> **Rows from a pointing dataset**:
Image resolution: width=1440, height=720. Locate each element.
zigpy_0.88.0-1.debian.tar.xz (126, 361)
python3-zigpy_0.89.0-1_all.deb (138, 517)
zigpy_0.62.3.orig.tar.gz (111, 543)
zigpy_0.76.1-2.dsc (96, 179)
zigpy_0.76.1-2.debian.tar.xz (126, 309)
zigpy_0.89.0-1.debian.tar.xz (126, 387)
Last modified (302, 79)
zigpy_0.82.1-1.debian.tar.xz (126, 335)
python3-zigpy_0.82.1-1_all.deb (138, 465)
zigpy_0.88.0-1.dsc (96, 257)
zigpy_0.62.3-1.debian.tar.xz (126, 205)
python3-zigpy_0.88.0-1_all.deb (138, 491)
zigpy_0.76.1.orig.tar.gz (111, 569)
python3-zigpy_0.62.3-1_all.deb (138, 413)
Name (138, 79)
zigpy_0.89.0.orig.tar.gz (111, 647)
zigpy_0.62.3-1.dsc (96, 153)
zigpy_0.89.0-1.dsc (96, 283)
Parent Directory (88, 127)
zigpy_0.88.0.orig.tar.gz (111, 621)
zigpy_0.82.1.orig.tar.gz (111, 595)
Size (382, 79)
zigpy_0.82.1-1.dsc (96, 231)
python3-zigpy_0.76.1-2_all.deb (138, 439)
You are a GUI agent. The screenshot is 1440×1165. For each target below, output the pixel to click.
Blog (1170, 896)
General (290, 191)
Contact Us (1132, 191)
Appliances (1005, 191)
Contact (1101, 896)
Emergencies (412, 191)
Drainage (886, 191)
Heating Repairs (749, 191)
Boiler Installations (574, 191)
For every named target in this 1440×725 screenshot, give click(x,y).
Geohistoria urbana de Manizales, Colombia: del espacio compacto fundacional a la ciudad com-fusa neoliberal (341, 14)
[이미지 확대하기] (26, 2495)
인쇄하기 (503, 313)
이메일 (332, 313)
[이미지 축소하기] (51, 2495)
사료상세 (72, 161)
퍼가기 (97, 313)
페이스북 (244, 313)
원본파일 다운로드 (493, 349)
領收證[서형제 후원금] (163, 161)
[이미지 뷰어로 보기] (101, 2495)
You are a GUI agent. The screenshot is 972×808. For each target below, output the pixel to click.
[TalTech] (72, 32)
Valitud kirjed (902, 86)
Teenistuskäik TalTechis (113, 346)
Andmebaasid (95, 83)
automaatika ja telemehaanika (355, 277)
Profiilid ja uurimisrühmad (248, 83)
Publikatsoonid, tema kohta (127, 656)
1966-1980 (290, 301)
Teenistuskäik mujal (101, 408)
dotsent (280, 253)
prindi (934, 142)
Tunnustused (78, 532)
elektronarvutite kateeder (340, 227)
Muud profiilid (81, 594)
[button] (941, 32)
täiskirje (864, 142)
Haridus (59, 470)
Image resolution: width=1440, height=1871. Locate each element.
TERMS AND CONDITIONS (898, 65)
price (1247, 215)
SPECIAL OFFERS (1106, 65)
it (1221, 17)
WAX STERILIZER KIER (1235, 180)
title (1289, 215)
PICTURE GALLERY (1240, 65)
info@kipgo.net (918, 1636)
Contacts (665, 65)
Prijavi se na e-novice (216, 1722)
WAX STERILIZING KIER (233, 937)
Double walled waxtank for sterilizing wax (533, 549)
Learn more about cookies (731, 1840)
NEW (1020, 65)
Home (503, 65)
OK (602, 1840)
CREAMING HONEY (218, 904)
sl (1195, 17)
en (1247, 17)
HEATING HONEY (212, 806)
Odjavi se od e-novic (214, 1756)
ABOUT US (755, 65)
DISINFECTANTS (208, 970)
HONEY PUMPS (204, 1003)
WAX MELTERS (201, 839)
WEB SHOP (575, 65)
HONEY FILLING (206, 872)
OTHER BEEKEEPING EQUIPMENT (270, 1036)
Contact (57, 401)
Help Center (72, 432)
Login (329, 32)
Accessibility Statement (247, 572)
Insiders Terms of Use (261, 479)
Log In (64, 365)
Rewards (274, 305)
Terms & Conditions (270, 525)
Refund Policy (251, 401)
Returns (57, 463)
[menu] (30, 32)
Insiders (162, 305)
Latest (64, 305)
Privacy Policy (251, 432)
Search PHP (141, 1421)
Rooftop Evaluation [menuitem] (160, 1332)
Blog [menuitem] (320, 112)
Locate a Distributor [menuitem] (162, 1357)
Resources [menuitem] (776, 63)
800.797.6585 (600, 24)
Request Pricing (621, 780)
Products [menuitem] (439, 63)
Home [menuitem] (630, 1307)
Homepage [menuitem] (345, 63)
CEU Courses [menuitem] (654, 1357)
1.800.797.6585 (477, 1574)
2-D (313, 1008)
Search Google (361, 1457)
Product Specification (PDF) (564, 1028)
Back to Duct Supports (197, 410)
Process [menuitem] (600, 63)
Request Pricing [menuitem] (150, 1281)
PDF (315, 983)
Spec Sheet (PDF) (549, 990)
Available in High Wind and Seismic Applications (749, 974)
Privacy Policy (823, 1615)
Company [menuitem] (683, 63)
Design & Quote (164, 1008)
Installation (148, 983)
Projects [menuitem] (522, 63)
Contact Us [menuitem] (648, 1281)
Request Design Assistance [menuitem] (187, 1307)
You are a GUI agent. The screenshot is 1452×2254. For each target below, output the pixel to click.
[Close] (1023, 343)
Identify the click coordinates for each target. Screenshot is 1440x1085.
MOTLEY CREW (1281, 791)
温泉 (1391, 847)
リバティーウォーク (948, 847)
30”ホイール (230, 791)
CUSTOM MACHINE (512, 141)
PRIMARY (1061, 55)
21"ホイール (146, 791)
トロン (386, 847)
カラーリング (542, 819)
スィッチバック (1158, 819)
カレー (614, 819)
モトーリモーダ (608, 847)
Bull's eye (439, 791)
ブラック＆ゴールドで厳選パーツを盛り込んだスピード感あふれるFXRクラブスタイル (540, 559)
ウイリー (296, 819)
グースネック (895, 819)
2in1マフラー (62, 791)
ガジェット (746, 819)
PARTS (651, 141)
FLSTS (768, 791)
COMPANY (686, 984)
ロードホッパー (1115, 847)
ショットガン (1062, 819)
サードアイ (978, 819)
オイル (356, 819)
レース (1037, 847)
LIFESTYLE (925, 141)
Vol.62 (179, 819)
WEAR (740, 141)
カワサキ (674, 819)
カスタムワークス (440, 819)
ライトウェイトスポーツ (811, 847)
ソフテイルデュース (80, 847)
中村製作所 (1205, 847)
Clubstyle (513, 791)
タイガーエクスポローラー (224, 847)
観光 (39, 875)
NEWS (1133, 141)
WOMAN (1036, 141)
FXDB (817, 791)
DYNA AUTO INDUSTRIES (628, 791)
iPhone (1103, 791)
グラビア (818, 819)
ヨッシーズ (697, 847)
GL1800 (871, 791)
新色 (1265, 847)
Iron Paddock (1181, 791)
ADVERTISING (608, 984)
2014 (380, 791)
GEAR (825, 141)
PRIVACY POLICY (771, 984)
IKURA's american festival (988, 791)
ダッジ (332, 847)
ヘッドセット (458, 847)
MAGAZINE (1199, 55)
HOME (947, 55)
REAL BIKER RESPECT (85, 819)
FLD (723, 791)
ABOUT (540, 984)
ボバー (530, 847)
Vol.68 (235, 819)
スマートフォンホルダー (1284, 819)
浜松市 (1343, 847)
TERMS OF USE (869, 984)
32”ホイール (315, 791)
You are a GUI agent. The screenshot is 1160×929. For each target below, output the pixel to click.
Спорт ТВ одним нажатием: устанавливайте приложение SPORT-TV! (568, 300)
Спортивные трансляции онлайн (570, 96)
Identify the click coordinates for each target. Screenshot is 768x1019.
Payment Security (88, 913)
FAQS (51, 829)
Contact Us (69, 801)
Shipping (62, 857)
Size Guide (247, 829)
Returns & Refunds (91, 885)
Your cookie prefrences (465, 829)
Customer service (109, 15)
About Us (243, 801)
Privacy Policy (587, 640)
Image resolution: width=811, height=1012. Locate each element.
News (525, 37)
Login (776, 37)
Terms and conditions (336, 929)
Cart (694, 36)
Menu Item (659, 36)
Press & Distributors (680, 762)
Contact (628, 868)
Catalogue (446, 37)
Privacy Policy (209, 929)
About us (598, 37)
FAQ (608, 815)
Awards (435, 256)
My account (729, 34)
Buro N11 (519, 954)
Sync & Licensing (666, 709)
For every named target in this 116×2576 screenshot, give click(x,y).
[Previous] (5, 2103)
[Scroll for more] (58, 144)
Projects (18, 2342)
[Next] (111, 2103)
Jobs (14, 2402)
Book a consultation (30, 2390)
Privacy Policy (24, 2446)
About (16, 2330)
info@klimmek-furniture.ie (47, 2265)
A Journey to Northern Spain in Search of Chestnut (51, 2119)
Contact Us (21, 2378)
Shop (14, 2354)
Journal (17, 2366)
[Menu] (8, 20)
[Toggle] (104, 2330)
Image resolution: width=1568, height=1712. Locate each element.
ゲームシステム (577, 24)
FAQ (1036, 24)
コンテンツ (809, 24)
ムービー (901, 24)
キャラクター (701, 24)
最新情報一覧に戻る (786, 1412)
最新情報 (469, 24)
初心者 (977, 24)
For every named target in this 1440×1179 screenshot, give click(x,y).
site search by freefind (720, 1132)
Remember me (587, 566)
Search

> **Objective**:
Repeat everything from the line containing "Company [menuitem] (683, 63)" down to the line containing "ABOUT (540, 984)", both included.

> **Written solution**:
Company [menuitem] (683, 63)
Design & Quote (164, 1008)
Installation (148, 983)
Projects [menuitem] (522, 63)
Contact Us [menuitem] (648, 1281)
Request Design Assistance [menuitem] (187, 1307)
You are a GUI agent. The screenshot is 1452×2254. For each target below, output the pixel to click.
[Close] (1023, 343)
Identify the click coordinates for each target. Screenshot is 1440x1085.
MOTLEY CREW (1281, 791)
温泉 (1391, 847)
リバティーウォーク (948, 847)
30”ホイール (230, 791)
CUSTOM MACHINE (512, 141)
PRIMARY (1061, 55)
21"ホイール (146, 791)
トロン (386, 847)
カラーリング (542, 819)
スィッチバック (1158, 819)
カレー (614, 819)
モトーリモーダ (608, 847)
Bull's eye (439, 791)
ブラック＆ゴールドで厳選パーツを盛り込んだスピード感あふれるFXRクラブスタイル (540, 559)
ウイリー (296, 819)
グースネック (895, 819)
2in1マフラー (62, 791)
ガジェット (746, 819)
PARTS (651, 141)
FLSTS (768, 791)
COMPANY (686, 984)
ロードホッパー (1115, 847)
ショットガン (1062, 819)
サードアイ (978, 819)
オイル (356, 819)
レース (1037, 847)
LIFESTYLE (925, 141)
Vol.62 (179, 819)
WEAR (740, 141)
カワサキ (674, 819)
カスタムワークス (440, 819)
ライトウェイトスポーツ (811, 847)
ソフテイルデュース (80, 847)
中村製作所 (1205, 847)
Clubstyle (513, 791)
タイガーエクスポローラー (224, 847)
観光 (39, 875)
NEWS (1133, 141)
WOMAN (1036, 141)
FXDB (817, 791)
DYNA AUTO INDUSTRIES (628, 791)
iPhone (1103, 791)
グラビア (818, 819)
ヨッシーズ (697, 847)
GL1800 (871, 791)
新色 (1265, 847)
Iron Paddock (1181, 791)
ADVERTISING (608, 984)
2014 (380, 791)
GEAR (825, 141)
PRIVACY POLICY (771, 984)
IKURA's american festival (988, 791)
ダッジ (332, 847)
ヘッドセット (458, 847)
MAGAZINE (1199, 55)
HOME (947, 55)
REAL BIKER RESPECT (85, 819)
FLD (723, 791)
ABOUT (540, 984)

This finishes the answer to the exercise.